[MATERIAL PROVIDED — start]
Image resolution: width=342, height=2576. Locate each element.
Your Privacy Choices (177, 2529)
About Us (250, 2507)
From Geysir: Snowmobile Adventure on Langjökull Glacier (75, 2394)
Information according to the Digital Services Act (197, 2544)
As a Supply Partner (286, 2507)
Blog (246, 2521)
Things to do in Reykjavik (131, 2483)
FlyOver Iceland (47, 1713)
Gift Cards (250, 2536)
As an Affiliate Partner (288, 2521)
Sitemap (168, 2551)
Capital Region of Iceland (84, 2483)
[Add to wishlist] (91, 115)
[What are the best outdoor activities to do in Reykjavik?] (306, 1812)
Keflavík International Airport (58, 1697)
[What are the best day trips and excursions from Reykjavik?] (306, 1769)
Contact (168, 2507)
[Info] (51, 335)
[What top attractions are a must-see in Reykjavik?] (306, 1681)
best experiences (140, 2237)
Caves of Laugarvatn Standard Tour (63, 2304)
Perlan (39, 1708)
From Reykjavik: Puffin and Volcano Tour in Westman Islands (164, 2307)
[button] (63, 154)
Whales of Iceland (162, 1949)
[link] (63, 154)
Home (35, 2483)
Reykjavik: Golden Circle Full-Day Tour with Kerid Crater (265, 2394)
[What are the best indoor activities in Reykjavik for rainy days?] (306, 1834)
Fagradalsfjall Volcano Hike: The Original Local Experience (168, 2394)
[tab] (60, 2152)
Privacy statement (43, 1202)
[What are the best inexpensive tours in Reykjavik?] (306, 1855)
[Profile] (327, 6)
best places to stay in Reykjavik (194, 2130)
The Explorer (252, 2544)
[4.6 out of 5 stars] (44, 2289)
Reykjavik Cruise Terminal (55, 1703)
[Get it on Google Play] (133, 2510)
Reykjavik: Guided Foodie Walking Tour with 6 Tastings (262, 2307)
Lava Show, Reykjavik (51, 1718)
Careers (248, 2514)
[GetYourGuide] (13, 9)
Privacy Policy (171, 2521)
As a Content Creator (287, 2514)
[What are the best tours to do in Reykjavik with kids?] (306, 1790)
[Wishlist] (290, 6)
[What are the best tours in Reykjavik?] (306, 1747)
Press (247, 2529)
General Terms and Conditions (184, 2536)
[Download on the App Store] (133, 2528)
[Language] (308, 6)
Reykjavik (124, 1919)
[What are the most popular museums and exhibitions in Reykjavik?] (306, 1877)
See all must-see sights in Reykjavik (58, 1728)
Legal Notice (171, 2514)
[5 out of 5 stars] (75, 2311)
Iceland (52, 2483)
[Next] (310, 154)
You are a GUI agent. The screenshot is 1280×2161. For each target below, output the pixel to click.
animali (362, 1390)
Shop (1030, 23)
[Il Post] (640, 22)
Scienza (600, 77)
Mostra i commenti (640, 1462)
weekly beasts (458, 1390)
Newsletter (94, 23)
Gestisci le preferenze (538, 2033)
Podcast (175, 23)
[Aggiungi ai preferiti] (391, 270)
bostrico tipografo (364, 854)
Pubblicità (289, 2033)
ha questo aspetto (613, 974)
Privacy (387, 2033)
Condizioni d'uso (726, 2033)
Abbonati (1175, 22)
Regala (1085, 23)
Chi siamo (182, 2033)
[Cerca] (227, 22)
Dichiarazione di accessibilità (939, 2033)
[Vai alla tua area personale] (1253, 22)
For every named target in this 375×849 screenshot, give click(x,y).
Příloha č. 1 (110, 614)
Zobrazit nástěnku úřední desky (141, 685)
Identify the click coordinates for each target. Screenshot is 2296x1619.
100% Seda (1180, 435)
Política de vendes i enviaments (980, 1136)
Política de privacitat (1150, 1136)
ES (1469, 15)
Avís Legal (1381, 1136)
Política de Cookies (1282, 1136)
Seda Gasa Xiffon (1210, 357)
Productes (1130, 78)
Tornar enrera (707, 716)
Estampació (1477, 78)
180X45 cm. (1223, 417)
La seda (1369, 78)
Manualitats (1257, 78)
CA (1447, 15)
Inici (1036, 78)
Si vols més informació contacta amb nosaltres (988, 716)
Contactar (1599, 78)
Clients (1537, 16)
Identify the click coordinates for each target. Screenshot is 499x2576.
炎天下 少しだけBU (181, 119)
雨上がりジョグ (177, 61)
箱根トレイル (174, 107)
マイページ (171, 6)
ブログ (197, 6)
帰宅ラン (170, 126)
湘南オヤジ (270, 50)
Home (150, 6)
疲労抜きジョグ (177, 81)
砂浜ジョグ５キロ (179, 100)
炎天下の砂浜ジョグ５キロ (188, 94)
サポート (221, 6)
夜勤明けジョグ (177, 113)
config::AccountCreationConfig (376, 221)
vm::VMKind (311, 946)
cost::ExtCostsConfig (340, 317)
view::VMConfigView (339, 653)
[MATERIAL PROVIDED — finish]
> **PROBLEM REQUIREMENTS**:
All entries are to be retyped with no difference from the original.

> **RESULT FOR THIS TASK**:
Image resolution: width=342, height=2576. Locate each element.
Your Privacy Choices (177, 2529)
About Us (250, 2507)
From Geysir: Snowmobile Adventure on Langjökull Glacier (75, 2394)
Information according to the Digital Services Act (197, 2544)
As a Supply Partner (286, 2507)
Blog (246, 2521)
Things to do in Reykjavik (131, 2483)
FlyOver Iceland (47, 1713)
Gift Cards (250, 2536)
As an Affiliate Partner (288, 2521)
Sitemap (168, 2551)
Capital Region of Iceland (84, 2483)
[Add to wishlist] (91, 115)
[What are the best outdoor activities to do in Reykjavik?] (306, 1812)
Keflavík International Airport (58, 1697)
[What are the best day trips and excursions from Reykjavik?] (306, 1769)
Contact (168, 2507)
[Info] (51, 335)
[What top attractions are a must-see in Reykjavik?] (306, 1681)
best experiences (140, 2237)
Caves of Laugarvatn Standard Tour (63, 2304)
Perlan (39, 1708)
From Reykjavik: Puffin and Volcano Tour in Westman Islands (164, 2307)
[button] (63, 154)
Whales of Iceland (162, 1949)
[link] (63, 154)
Home (35, 2483)
Reykjavik: Golden Circle Full-Day Tour with Kerid Crater (265, 2394)
[What are the best indoor activities in Reykjavik for rainy days?] (306, 1834)
Fagradalsfjall Volcano Hike: The Original Local Experience (168, 2394)
[tab] (60, 2152)
Privacy statement (43, 1202)
[What are the best inexpensive tours in Reykjavik?] (306, 1855)
[Profile] (327, 6)
best places to stay in Reykjavik (194, 2130)
The Explorer (252, 2544)
[4.6 out of 5 stars] (44, 2289)
Reykjavik Cruise Terminal (55, 1703)
[Get it on Google Play] (133, 2510)
Reykjavik: Guided Foodie Walking Tour with 6 Tastings (262, 2307)
Lava Show, Reykjavik (51, 1718)
Careers (248, 2514)
[GetYourGuide] (13, 9)
Privacy Policy (171, 2521)
As a Content Creator (287, 2514)
[What are the best tours to do in Reykjavik with kids?] (306, 1790)
[Wishlist] (290, 6)
[What are the best tours in Reykjavik?] (306, 1747)
Press (247, 2529)
General Terms and Conditions (184, 2536)
[Download on the App Store] (133, 2528)
[Language] (308, 6)
Reykjavik (124, 1919)
[What are the most popular museums and exhibitions in Reykjavik?] (306, 1877)
See all must-see sights in Reykjavik (58, 1728)
Legal Notice (171, 2514)
[5 out of 5 stars] (75, 2311)
Iceland (52, 2483)
[Next] (310, 154)
You are a GUI agent. The screenshot is 1280×2161. For each target below, output the pixel to click.
animali (362, 1390)
Shop (1030, 23)
[Il Post] (640, 22)
Scienza (600, 77)
Mostra i commenti (640, 1462)
weekly beasts (458, 1390)
Newsletter (94, 23)
Gestisci le preferenze (538, 2033)
Podcast (175, 23)
[Aggiungi ai preferiti] (391, 270)
bostrico tipografo (364, 854)
Pubblicità (289, 2033)
ha questo aspetto (613, 974)
Privacy (387, 2033)
Condizioni d'uso (726, 2033)
Abbonati (1175, 22)
Regala (1085, 23)
Chi siamo (182, 2033)
[Cerca] (227, 22)
Dichiarazione di accessibilità (939, 2033)
[Vai alla tua area personale] (1253, 22)
For every named target in this 375×849 screenshot, give click(x,y).
Příloha č. 1 (110, 614)
Zobrazit nástěnku úřední desky (141, 685)
Identify the click coordinates for each target. Screenshot is 2296x1619.
100% Seda (1180, 435)
Política de vendes i enviaments (980, 1136)
Política de privacitat (1150, 1136)
ES (1469, 15)
Avís Legal (1381, 1136)
Política de Cookies (1282, 1136)
Seda Gasa Xiffon (1210, 357)
Productes (1130, 78)
Tornar enrera (707, 716)
Estampació (1477, 78)
180X45 cm. (1223, 417)
La seda (1369, 78)
Manualitats (1257, 78)
CA (1447, 15)
Inici (1036, 78)
Si vols més informació contacta amb nosaltres (988, 716)
Contactar (1599, 78)
Clients (1537, 16)
Identify the click coordinates for each target. Screenshot is 499x2576.
炎天下 少しだけBU (181, 119)
雨上がりジョグ (177, 61)
箱根トレイル (174, 107)
マイページ (171, 6)
ブログ (197, 6)
帰宅ラン (170, 126)
湘南オヤジ (270, 50)
Home (150, 6)
疲労抜きジョグ (177, 81)
砂浜ジョグ５キロ (179, 100)
炎天下の砂浜ジョグ５キロ (188, 94)
サポート (221, 6)
夜勤明けジョグ (177, 113)
config::AccountCreationConfig (376, 221)
vm::VMKind (311, 946)
cost::ExtCostsConfig (340, 317)
view::VMConfigView (339, 653)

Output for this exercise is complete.